* What is required
Within the material, how many of the lines include the word "header"? State only that number.

* Data for processing

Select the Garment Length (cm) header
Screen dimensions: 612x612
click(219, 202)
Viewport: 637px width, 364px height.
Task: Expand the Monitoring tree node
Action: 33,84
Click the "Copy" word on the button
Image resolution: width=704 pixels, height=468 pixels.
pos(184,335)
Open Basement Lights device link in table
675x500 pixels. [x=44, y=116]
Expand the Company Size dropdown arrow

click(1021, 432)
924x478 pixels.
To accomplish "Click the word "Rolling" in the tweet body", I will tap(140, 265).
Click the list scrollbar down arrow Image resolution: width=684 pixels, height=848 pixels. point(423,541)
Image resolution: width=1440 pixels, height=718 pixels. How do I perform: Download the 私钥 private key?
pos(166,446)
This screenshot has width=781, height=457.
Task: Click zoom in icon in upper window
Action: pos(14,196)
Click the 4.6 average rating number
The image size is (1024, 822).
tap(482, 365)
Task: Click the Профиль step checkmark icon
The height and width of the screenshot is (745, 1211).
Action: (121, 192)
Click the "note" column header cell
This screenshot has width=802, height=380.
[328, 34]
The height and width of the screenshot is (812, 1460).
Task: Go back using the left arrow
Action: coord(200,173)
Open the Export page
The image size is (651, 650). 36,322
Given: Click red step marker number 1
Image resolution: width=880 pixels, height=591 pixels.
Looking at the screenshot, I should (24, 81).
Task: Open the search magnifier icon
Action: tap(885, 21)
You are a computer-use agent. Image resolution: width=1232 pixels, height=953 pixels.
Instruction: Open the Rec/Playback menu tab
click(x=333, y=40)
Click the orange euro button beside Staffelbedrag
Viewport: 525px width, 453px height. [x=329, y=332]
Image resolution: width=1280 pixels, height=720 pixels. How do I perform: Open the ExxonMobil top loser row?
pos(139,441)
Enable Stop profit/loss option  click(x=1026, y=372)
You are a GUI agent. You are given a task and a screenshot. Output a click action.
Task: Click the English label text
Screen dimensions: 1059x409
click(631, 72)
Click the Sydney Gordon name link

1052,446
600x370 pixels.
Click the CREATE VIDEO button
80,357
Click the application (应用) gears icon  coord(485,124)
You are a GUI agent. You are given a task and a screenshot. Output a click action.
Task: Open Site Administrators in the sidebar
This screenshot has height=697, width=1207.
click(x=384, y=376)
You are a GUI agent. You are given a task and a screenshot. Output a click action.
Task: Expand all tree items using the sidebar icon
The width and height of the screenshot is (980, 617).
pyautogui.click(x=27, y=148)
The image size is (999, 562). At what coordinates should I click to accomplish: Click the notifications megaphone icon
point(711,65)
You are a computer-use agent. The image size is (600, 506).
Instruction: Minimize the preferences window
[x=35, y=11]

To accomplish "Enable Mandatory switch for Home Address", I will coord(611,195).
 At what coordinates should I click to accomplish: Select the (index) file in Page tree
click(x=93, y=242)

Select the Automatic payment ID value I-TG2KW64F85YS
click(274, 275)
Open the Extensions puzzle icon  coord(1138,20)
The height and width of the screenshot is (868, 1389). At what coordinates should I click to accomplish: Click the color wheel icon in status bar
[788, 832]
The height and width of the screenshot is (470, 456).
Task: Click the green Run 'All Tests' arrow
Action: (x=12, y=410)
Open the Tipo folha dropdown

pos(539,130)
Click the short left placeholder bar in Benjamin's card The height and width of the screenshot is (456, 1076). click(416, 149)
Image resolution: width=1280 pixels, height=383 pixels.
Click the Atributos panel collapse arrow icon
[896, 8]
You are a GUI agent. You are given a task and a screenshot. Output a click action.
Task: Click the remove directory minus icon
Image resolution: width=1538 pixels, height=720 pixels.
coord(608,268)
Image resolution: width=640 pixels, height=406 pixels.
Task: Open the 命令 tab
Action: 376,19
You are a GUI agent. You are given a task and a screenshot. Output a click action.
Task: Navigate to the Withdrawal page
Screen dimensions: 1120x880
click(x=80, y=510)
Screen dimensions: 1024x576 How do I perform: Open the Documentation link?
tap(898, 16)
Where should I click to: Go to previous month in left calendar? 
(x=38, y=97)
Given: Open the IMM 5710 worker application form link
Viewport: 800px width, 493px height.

* Exercise answer
2